== Given entries

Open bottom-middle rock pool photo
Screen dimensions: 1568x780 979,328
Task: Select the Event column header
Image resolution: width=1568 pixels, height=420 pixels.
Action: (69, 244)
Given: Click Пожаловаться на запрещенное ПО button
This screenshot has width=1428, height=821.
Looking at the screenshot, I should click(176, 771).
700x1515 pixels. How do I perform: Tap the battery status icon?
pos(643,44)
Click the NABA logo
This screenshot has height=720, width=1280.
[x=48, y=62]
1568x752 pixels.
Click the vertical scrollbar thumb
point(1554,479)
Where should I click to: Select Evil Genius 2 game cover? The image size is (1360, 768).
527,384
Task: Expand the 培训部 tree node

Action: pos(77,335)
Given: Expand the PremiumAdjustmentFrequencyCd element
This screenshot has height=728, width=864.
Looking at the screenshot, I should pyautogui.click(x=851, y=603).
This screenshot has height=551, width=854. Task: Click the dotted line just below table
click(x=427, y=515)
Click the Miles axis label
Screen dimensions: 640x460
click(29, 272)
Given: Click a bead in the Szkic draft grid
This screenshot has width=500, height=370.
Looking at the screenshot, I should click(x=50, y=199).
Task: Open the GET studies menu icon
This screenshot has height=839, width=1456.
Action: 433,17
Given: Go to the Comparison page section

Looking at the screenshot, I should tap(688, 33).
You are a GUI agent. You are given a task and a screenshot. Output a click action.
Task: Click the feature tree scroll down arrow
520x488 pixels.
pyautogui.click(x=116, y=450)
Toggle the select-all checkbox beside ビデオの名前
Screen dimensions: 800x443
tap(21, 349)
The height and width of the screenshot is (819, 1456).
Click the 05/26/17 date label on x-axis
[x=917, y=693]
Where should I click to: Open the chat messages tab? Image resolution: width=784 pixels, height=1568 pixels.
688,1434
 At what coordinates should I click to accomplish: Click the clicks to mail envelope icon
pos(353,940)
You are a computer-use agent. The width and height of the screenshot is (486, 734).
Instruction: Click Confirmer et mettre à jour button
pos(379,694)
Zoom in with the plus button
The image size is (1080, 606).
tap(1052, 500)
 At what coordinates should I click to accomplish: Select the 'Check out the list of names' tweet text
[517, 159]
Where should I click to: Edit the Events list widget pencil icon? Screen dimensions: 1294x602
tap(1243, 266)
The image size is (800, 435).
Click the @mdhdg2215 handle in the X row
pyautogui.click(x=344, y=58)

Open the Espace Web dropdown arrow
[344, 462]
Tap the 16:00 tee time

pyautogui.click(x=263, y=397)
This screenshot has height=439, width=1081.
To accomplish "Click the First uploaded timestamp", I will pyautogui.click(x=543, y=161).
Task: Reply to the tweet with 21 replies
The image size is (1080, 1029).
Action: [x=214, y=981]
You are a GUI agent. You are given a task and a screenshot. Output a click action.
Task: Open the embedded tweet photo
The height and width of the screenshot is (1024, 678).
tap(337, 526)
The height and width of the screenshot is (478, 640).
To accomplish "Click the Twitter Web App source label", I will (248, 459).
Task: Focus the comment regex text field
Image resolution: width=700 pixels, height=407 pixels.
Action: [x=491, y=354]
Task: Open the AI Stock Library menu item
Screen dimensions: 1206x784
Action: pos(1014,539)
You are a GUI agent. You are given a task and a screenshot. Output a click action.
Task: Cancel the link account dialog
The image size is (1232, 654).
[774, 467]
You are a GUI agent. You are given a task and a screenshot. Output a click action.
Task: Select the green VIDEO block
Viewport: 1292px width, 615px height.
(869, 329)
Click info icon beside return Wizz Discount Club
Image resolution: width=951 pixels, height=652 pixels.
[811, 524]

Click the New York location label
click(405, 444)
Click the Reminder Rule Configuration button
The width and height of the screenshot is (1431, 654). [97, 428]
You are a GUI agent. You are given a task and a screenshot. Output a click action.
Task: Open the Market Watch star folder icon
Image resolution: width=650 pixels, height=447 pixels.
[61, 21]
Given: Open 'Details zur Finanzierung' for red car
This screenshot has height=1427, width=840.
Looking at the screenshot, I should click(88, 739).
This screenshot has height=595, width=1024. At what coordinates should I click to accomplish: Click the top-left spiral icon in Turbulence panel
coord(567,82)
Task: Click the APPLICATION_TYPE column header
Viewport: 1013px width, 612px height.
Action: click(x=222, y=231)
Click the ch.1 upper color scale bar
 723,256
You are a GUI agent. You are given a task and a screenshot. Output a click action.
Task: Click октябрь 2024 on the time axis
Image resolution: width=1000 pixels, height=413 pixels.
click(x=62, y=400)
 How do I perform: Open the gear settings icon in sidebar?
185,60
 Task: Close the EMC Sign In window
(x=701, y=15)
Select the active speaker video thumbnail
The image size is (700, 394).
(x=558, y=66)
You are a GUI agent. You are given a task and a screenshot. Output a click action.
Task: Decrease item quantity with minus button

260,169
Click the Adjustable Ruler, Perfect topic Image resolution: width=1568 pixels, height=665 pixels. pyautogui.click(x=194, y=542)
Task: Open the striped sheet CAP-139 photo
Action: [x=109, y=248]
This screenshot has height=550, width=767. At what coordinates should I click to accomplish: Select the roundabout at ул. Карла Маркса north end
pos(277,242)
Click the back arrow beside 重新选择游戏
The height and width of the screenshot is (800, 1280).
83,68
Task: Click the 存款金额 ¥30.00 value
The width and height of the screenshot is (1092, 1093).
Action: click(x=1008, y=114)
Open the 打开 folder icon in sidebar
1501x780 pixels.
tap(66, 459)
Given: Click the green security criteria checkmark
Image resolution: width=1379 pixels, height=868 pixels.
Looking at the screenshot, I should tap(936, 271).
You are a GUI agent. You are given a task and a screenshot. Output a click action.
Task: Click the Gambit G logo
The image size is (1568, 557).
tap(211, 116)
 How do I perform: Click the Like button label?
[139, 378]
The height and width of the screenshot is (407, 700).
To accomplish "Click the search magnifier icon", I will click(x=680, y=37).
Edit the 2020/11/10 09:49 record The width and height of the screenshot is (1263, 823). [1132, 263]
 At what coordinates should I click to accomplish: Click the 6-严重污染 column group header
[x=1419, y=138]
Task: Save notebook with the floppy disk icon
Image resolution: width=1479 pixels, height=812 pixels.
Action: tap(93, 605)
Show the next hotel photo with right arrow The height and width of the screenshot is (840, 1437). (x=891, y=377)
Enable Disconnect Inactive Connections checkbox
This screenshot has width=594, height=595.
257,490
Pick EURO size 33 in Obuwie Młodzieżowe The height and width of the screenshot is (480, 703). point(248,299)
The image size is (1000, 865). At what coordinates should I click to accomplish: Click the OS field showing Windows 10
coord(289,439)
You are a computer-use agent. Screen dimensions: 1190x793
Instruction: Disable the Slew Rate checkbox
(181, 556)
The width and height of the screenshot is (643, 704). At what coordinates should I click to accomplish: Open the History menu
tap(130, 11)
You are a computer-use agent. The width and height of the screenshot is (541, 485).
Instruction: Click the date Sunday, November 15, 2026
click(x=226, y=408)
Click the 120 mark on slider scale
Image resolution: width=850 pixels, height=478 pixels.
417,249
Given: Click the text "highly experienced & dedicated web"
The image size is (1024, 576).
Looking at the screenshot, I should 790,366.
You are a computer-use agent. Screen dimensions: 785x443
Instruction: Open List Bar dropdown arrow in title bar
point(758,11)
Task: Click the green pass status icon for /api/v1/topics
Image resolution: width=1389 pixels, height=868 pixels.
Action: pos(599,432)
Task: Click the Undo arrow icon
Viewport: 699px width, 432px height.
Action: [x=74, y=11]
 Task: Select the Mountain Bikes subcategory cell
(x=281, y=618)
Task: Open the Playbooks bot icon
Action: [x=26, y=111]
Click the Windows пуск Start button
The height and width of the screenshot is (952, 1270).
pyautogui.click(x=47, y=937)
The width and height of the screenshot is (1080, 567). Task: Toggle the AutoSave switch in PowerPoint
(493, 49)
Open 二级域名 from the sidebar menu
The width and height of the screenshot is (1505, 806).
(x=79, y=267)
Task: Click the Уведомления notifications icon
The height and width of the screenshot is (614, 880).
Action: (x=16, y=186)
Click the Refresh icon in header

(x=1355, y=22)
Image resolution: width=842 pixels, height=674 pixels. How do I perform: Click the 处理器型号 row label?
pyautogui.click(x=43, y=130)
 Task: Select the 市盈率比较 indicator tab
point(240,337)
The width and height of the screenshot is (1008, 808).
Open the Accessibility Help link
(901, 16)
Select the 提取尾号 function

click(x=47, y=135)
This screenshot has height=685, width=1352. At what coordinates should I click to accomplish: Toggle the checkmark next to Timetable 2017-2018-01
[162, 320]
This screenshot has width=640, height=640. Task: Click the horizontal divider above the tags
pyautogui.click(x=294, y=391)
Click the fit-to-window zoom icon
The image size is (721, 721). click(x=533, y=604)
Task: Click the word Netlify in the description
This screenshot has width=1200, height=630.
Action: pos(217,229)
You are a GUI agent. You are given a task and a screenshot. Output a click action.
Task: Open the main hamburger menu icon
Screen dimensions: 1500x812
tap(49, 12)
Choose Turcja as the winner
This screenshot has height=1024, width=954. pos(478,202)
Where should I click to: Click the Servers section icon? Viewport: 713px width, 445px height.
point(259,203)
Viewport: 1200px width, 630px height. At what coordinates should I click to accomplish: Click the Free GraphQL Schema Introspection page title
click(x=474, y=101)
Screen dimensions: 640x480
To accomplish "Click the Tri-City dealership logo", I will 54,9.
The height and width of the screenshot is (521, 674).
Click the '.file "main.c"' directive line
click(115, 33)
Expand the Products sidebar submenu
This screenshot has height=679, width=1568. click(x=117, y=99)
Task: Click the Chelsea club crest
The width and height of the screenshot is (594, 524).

====

* **Exercise aim**
Nothing beyond the line that contains "Given: Click Пожаловаться" belongs in the answer; reproduce the entries exactly from their first line through it.

* **Solution to this exercise**
Open bottom-middle rock pool photo
Screen dimensions: 1568x780 979,328
Task: Select the Event column header
Image resolution: width=1568 pixels, height=420 pixels.
Action: (69, 244)
Given: Click Пожаловаться на запрещенное ПО button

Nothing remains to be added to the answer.